You can also come to the Oakland Bicyclist & Pedestrian Advisory Commission (BPAC) meeting this Thursday 3/17 at City Hall at 6:00. Two agenda items are scheduled for the City budget process, as well as a review of previous budgets’ transportation expenditures.

And in case you missed it, read up on our blog post last week about the City’s first steps towards measuring equity as part of the Measure KK Infrastructure Bond. The Infrastructure Bond, and the Capital Improvement Plan it feeds into, are both inextricably linked to the City budget process.

#2: Creek trails and visiting staff for OakDOT at Public Works Committee

What it is: The Public Works Committee meets today at 11:30 at City Hall, with a few interesting items on the agenda.

What’s going on? Sometimes the Public Works Committee (PWC) meeting can be a bit bland. But two items on the agenda today are pretty exciting!

San Leandro Creek Master Plan – This plan, developed over the last year with the cooperation of communities in East Oakland and San Leandro, would create a bicycle & pedestrian pathway from the Bay Trail on San Leandro Bay up to Lake Chabot. It would also provide active transportation connections for neighborhoods, like Columbia Gardens, that are walled-off from the rest of the city by freeways and railroads.

Chicago CTA Visiting Professional Initiative – Oakland is about to finalize an agreement with Chicago’s transportation agency (CTA) to bring transit planner Jennifer Henry to Oakland for a year. Jennifer will sit with OakDOT staff and bring the benefit of her transit experience in Chicago to help OakDOT plan great transit improvements and work more effectively with AC Transit.

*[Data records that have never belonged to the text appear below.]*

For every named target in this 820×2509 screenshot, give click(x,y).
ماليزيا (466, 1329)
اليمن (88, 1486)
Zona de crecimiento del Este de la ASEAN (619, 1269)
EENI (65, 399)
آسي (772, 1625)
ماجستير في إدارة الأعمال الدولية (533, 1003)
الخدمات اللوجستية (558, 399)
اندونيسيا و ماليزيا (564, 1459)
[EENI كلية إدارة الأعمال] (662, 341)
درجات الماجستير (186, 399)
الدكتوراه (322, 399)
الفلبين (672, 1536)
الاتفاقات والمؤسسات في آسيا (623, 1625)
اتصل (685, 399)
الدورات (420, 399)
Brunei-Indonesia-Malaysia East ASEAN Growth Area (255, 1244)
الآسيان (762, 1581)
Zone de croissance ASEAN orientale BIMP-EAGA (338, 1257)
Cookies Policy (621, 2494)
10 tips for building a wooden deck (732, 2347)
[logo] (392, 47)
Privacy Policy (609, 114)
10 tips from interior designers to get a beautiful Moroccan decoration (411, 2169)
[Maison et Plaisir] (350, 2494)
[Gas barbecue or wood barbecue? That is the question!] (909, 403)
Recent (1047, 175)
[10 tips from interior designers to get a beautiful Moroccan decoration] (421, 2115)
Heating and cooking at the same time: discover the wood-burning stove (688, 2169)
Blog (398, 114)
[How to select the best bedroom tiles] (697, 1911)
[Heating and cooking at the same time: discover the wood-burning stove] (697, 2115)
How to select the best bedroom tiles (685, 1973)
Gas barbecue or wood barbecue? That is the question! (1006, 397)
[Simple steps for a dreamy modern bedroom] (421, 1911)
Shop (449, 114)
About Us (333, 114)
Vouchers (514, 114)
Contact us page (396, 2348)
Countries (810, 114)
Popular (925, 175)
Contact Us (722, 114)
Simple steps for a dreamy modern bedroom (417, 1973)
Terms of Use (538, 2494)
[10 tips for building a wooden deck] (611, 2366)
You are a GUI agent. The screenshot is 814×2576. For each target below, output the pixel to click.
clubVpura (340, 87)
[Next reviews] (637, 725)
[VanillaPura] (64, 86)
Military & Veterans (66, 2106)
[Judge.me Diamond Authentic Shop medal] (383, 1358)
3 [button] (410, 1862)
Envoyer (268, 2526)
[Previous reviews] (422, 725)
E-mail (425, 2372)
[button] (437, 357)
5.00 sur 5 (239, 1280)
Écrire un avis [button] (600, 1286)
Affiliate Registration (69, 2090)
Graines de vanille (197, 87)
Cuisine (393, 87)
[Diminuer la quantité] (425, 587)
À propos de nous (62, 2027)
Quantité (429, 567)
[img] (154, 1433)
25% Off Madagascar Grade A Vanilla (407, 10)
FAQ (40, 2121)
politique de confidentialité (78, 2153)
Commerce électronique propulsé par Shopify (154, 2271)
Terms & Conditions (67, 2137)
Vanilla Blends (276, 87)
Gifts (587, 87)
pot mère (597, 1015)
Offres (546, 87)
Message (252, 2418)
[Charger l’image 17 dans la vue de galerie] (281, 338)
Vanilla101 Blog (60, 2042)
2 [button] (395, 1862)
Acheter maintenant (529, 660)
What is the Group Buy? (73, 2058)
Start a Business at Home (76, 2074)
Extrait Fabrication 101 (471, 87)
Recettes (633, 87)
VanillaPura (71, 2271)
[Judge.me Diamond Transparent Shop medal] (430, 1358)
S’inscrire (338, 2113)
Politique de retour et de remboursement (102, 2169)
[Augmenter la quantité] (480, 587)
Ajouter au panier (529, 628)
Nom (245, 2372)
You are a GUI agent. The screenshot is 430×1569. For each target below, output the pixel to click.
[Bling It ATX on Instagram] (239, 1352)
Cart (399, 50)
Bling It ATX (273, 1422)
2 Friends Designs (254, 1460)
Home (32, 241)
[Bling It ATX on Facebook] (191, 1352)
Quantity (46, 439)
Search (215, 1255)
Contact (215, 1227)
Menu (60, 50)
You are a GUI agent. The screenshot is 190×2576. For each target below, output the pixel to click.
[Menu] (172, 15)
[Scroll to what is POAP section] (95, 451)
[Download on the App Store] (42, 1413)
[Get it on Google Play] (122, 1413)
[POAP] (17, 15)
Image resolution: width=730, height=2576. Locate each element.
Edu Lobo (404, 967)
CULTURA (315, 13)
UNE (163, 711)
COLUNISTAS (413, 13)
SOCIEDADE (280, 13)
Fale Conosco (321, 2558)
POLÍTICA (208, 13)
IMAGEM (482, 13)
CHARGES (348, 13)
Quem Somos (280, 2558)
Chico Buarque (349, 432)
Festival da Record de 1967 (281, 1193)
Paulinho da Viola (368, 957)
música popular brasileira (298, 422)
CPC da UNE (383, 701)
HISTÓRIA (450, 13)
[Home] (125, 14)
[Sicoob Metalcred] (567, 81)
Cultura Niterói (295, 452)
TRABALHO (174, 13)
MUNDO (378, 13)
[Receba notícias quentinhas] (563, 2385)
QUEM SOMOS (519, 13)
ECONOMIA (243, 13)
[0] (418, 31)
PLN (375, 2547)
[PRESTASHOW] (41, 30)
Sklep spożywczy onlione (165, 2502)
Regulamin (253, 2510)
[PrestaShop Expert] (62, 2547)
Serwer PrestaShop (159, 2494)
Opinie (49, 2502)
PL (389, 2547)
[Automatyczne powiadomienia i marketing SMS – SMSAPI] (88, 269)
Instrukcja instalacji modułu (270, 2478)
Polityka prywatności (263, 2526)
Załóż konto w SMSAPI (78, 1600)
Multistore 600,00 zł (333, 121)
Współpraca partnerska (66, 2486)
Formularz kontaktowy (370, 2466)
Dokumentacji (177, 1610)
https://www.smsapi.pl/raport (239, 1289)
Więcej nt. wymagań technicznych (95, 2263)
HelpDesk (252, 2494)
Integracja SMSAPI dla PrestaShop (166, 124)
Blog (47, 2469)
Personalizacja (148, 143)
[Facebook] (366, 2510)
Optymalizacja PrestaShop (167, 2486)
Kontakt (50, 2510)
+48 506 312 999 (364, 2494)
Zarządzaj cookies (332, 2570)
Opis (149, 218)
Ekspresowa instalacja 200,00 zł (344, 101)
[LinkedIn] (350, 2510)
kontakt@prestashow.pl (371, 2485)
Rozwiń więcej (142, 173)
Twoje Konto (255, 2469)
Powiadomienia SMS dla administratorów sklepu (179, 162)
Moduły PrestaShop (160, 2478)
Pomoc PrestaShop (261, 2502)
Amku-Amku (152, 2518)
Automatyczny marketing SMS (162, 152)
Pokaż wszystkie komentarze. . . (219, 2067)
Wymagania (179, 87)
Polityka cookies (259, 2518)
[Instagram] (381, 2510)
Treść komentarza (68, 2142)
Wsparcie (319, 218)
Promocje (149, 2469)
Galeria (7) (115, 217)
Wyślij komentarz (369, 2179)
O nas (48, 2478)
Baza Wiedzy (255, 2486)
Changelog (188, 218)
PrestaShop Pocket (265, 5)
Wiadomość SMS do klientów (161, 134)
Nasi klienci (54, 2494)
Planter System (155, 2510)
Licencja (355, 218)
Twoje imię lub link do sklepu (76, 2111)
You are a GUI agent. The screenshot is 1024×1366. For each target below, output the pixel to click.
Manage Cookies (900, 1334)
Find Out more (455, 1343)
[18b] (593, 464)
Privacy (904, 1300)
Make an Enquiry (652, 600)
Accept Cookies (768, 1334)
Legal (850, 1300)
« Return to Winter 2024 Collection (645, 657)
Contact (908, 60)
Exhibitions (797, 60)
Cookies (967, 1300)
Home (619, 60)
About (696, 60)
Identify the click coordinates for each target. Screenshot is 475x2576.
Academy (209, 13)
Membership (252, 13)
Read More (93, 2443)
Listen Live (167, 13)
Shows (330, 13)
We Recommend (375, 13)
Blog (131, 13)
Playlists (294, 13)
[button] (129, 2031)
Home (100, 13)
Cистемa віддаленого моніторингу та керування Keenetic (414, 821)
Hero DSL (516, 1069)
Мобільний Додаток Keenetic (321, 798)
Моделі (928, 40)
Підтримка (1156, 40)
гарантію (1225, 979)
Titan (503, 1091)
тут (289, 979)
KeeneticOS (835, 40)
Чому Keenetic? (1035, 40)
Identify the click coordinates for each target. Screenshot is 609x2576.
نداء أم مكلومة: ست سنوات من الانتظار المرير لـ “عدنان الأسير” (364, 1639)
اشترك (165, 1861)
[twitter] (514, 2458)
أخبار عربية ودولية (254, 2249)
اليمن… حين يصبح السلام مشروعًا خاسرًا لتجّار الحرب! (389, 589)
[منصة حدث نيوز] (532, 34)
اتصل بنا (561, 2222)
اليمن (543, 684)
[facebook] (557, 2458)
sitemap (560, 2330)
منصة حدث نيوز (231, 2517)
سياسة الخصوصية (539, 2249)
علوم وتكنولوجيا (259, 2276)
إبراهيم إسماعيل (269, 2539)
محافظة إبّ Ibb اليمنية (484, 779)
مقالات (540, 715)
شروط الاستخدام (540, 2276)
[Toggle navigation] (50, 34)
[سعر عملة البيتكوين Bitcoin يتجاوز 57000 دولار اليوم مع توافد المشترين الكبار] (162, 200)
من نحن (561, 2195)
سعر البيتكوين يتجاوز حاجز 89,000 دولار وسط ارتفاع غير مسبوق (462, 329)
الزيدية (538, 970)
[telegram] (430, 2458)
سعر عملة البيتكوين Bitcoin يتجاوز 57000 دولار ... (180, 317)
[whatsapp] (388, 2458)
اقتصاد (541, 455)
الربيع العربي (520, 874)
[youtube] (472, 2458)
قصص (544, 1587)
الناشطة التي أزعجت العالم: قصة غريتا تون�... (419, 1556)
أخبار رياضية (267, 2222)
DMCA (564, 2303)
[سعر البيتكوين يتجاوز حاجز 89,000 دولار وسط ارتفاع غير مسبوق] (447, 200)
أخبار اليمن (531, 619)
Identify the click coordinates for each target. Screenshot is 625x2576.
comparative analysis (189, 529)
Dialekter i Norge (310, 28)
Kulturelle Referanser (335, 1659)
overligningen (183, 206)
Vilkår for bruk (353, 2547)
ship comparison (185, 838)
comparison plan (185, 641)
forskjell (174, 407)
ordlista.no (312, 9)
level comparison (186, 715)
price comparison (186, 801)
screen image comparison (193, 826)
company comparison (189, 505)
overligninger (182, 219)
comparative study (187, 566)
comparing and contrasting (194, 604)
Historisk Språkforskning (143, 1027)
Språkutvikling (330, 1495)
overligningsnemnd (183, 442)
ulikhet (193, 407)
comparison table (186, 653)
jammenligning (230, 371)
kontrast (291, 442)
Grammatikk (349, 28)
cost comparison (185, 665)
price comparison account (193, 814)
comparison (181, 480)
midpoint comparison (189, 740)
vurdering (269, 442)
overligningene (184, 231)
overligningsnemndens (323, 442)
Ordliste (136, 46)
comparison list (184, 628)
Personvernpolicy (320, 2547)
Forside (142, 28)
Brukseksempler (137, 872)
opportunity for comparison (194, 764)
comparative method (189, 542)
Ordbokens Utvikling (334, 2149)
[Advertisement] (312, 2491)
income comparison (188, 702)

How you can get involved:  The Public Works Committee meets the 2nd and 4th Tuesday of each month at 11:30 in the morning, and their agendas are typically published a week in advance. While it’s not easy to drop by City Hall in the middle of the day, you can always email the sitting councilmembers (Dan Kalb, chair; Rebecca Kaplan, Desley Brooks, Abel Guillen) on any issue that’s important to you.

#3: BART needs to increase fares, but how to do it in a just way?

Photo credit: Adam Fagen https://www.flickr.com/photos/afagen/7663770600/

What it is: BART is exploring fare increases to balance its operating budget shortfall. The BART board considered three options last week, which staff will now study and circulate among BART riders for feedback. These options are:

  • A $0.50 per trip surcharge on paper tickets (new machines would be set up to sell Clipper Cards at each station).
  • Decrease the fare discount for seniors, people with disabilities, and youth from 62.5% to 50%, but expand access to the youth discount from ages 5-12 to up to age 18.
  • Eliminate the 6.25% High Value Ticket discount.

Why it’s important: No one likes fare increases, and we’re encouraged to see BART exploring other revenue generating opportunities (we’re big fans of the wrapped car advertisements). Any change in fares will be felt by riders, and BART has an obligation to guarantee that these impacts are not disproportionately felt by any one group. We are committed to an equitable approach to fare increases, and we are optimistic about the proposed expansion of youth discounts to those 18 and under. Improving youth mobility is an important component of transportation justice.

How you can get involved: TO will keep you posted about public outreach opportunities as they’re scheduled. In the meantime, let your representative know that you support fair and progressive fare policies.